Discussão sobre a legalidade da utilização pelo “carona”, considerando a Lei nº 14.133/2021.
INTRODUÇÃO
Há algum tempo, após a regulamentação do Sistema de Registro de Preços, previsto no art. 15, da Lei nº 8.666/93, tem-se concluído que a utilização desse procedimento auxiliar é, estrategicamente, uma forma de implementar o planejamento das contratações.
Até mesmo a utilização da ata de registro de preços por órgão não participante do processo licitatório, observando o devido planeamento, há quem entenda que, também, é uma ferramenta que socorre a Administração, para atendimento de suas necessidades, por meio de uma licitação já realizada por outro órgão.
No âmbito da Lei nº 8.666/93, havia a discussão em torno da legalidade e constitucionalidade da figura do órgão não participante da ata de registro de preços, popularmente, conhecido como “carona” – aquele órgão que se aproveita de um procedimento licitatório realizado por outro órgão ou entidade, pelo Sistema de Registro de Preços, utilizando-se de Ata de Registro de Preços. O que não deve ocorrer com a Lei nº 14.133/2023, considerando que a própria lei trouxe a figura do órgão não participante – “carona” –, definindo como sendo o órgão não participante da ata de registro de preços resultado do procedimento licitatório do órgão gerenciador.
No âmbito da Lei nº 8.666/93, temos, pelo menos, para a esfera federal, o Decreto nº 7.892/2013 como sendo a norma regulamentadora do procedimento auxiliar “Sistema de Registro de Preços” – SRP, no qual constam as regras do “carona”. Enquanto que, no âmbito da Lei nº 14.133.2021, além do próprio texto, no § 2º, do art. 86, temos o Decreto nº 11.462/2023, que regulamenta do referido procedimento auxiliar.
No entanto, considerando o fim da vigência da Lei nº 8.666/93 e, consequentemente, das normas infralegais que regulamentaram o Sistema de Registro de Preços da mesma, importante entender como ficará a utilização das atas de registro de preços fundamentadas na antiga lei de licitações.
A ideia desse texto é discutir o tema no âmbito do Decreto nº 7.892/2013 e do Decreto nº 11.462/2023, notadamente, quanto à figura do órgão não participante (“carona”).
Afinal, até que ponto poderei, como órgão não participante, utilizar uma ata de registro de preços de outro órgão regida pelo Decreto nº 7.892/2013, após o fim da vigência da Lei nº 8.666/93?
----
■ Instruções ■
**a)** Segundo o trecho sobre o “carona”, qual decreto regulamenta o Sistema de Registro de Preços da Lei nº 8.666/93 na esfera federal?
**b)** Reproduza sem alterações a parte do trecho sobre o “carona” que vai de "No âmbito da Lei nº 8.666/93, temos, pelo" a "lei de licitações.".

■ Conteúdo dos dados ■
----
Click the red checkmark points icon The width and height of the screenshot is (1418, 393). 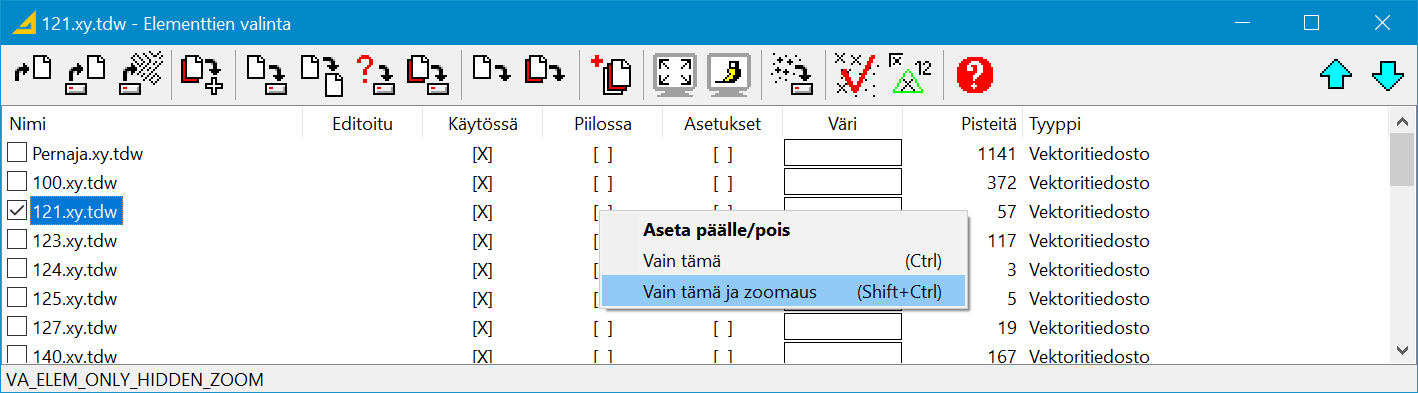coord(857,74)
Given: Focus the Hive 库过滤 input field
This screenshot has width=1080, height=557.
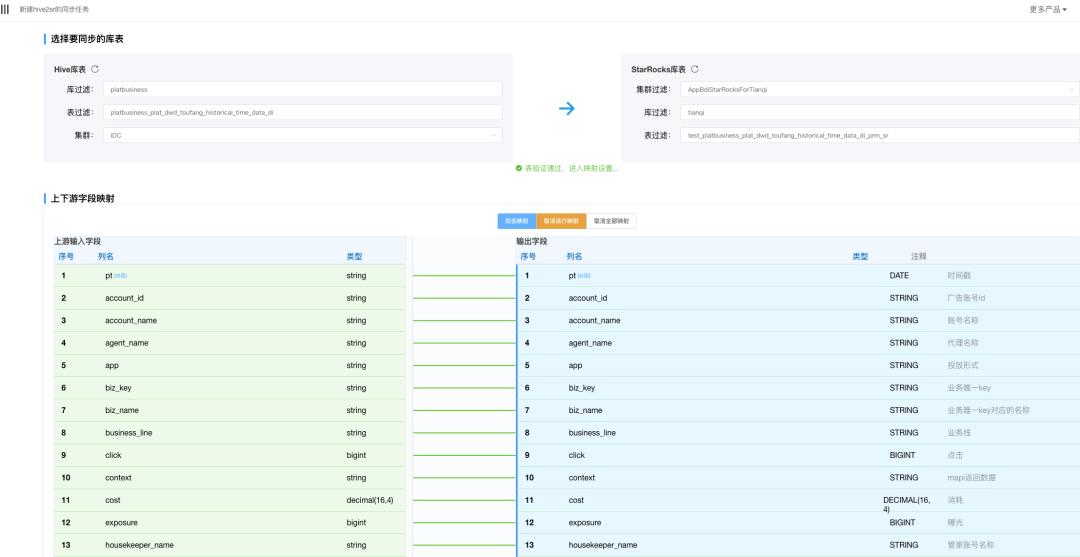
----
■ Respostas por tarefa ■
**a)** O Decreto nº 7.892/2013.

**b)**
No âmbito da Lei nº 8.666/93, temos, pelo menos, para a esfera federal, o Decreto nº 7.892/2013 como sendo a norma regulamentadora do procedimento auxiliar “Sistema de Registro de Preços” – SRP, no qual constam as regras do “carona”. Enquanto que, no âmbito da Lei nº 14.133.2021, além do próprio texto, no § 2º, do art. 86, temos o Decreto nº 11.462/2023, que regulamenta do referido procedimento auxiliar.
No entanto, considerando o fim da vigência da Lei nº 8.666/93 e, consequentemente, das normas infralegais que regulamentaram o Sistema de Registro de Preços da mesma, importante entender como ficará a utilização das atas de registro de preços fundamentadas na antiga lei de licitações.